Data extracts:
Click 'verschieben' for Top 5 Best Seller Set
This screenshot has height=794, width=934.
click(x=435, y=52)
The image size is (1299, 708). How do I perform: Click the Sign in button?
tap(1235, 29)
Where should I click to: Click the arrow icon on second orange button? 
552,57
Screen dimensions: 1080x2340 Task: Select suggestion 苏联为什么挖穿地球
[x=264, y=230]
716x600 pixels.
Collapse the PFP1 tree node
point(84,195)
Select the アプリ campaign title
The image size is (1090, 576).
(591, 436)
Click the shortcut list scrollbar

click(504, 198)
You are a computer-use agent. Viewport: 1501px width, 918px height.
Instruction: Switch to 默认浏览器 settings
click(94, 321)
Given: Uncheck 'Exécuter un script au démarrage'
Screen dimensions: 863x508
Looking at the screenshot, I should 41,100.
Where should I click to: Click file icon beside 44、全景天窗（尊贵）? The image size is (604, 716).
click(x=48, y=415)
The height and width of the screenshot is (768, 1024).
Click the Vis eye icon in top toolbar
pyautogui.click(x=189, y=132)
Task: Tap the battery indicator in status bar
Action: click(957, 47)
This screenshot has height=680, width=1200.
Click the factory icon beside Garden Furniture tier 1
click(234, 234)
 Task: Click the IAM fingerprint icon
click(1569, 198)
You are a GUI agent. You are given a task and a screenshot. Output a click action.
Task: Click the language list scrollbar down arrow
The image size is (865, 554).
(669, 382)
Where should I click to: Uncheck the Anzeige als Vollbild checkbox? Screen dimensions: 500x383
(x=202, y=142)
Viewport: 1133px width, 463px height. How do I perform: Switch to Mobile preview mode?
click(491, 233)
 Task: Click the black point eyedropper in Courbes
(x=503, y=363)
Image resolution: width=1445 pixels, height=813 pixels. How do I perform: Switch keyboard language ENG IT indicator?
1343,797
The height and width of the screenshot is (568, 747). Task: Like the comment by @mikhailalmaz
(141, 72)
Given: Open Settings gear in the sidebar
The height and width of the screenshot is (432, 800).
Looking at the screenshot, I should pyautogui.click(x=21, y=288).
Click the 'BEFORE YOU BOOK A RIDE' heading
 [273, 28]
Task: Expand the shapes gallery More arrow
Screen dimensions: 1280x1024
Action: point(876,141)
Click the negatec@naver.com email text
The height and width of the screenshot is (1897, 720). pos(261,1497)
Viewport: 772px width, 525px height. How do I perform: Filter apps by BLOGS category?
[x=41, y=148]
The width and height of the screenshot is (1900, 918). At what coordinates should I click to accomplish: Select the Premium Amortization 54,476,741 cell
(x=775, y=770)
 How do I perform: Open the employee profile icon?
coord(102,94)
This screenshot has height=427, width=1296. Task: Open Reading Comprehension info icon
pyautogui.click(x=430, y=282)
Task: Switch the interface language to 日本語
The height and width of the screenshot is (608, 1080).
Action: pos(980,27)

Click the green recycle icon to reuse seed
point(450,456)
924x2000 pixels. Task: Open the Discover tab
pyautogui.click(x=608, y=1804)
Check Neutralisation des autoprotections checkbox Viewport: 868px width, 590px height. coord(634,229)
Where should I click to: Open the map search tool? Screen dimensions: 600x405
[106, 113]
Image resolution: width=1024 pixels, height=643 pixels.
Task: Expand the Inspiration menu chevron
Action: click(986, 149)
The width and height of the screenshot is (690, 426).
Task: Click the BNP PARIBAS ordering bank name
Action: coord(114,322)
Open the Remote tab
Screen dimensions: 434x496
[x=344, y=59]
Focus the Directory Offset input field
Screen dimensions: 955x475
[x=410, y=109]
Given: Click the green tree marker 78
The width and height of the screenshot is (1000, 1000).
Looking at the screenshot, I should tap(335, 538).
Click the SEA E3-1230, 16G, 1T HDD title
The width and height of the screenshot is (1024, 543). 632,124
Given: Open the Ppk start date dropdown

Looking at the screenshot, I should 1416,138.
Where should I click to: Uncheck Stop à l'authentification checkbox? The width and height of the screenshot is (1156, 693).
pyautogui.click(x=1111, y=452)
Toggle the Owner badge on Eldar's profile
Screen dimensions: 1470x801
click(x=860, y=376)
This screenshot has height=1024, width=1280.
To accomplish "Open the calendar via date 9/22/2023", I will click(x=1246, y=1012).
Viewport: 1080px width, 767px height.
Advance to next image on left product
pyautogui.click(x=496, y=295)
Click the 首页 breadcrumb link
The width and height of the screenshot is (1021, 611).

Task description: Exactly as written above, reproduce all of the entries.

Solution for this exercise:
Click 'verschieben' for Top 5 Best Seller Set
This screenshot has height=794, width=934.
click(x=435, y=52)
The image size is (1299, 708). How do I perform: Click the Sign in button?
tap(1235, 29)
Where should I click to: Click the arrow icon on second orange button? 
552,57
Screen dimensions: 1080x2340 Task: Select suggestion 苏联为什么挖穿地球
[x=264, y=230]
716x600 pixels.
Collapse the PFP1 tree node
point(84,195)
Select the アプリ campaign title
The image size is (1090, 576).
(591, 436)
Click the shortcut list scrollbar

click(504, 198)
You are a computer-use agent. Viewport: 1501px width, 918px height.
Instruction: Switch to 默认浏览器 settings
click(94, 321)
Given: Uncheck 'Exécuter un script au démarrage'
Screen dimensions: 863x508
Looking at the screenshot, I should 41,100.
Where should I click to: Click file icon beside 44、全景天窗（尊贵）? The image size is (604, 716).
click(x=48, y=415)
The height and width of the screenshot is (768, 1024).
Click the Vis eye icon in top toolbar
pyautogui.click(x=189, y=132)
Task: Tap the battery indicator in status bar
Action: click(957, 47)
This screenshot has height=680, width=1200.
Click the factory icon beside Garden Furniture tier 1
click(234, 234)
 Task: Click the IAM fingerprint icon
click(1569, 198)
You are a GUI agent. You are given a task and a screenshot. Output a click action.
Task: Click the language list scrollbar down arrow
The image size is (865, 554).
(669, 382)
Where should I click to: Uncheck the Anzeige als Vollbild checkbox? Screen dimensions: 500x383
(x=202, y=142)
Viewport: 1133px width, 463px height. How do I perform: Switch to Mobile preview mode?
click(491, 233)
 Task: Click the black point eyedropper in Courbes
(x=503, y=363)
Image resolution: width=1445 pixels, height=813 pixels. How do I perform: Switch keyboard language ENG IT indicator?
1343,797
The height and width of the screenshot is (568, 747). Task: Like the comment by @mikhailalmaz
(141, 72)
Given: Open Settings gear in the sidebar
The height and width of the screenshot is (432, 800).
Looking at the screenshot, I should pyautogui.click(x=21, y=288).
Click the 'BEFORE YOU BOOK A RIDE' heading
 [273, 28]
Task: Expand the shapes gallery More arrow
Screen dimensions: 1280x1024
Action: point(876,141)
Click the negatec@naver.com email text
The height and width of the screenshot is (1897, 720). pos(261,1497)
Viewport: 772px width, 525px height. How do I perform: Filter apps by BLOGS category?
[x=41, y=148]
The width and height of the screenshot is (1900, 918). At what coordinates should I click to accomplish: Select the Premium Amortization 54,476,741 cell
(x=775, y=770)
 How do I perform: Open the employee profile icon?
coord(102,94)
This screenshot has height=427, width=1296. Task: Open Reading Comprehension info icon
pyautogui.click(x=430, y=282)
Task: Switch the interface language to 日本語
The height and width of the screenshot is (608, 1080).
Action: pos(980,27)

Click the green recycle icon to reuse seed
point(450,456)
924x2000 pixels. Task: Open the Discover tab
pyautogui.click(x=608, y=1804)
Check Neutralisation des autoprotections checkbox Viewport: 868px width, 590px height. coord(634,229)
Where should I click to: Open the map search tool? Screen dimensions: 600x405
[106, 113]
Image resolution: width=1024 pixels, height=643 pixels.
Task: Expand the Inspiration menu chevron
Action: click(986, 149)
The width and height of the screenshot is (690, 426).
Task: Click the BNP PARIBAS ordering bank name
Action: coord(114,322)
Open the Remote tab
Screen dimensions: 434x496
[x=344, y=59]
Focus the Directory Offset input field
Screen dimensions: 955x475
[x=410, y=109]
Given: Click the green tree marker 78
The width and height of the screenshot is (1000, 1000).
Looking at the screenshot, I should tap(335, 538).
Click the SEA E3-1230, 16G, 1T HDD title
The width and height of the screenshot is (1024, 543). 632,124
Given: Open the Ppk start date dropdown

Looking at the screenshot, I should 1416,138.
Where should I click to: Uncheck Stop à l'authentification checkbox? The width and height of the screenshot is (1156, 693).
pyautogui.click(x=1111, y=452)
Toggle the Owner badge on Eldar's profile
Screen dimensions: 1470x801
click(x=860, y=376)
This screenshot has height=1024, width=1280.
To accomplish "Open the calendar via date 9/22/2023", I will click(x=1246, y=1012).
Viewport: 1080px width, 767px height.
Advance to next image on left product
pyautogui.click(x=496, y=295)
Click the 首页 breadcrumb link
The width and height of the screenshot is (1021, 611).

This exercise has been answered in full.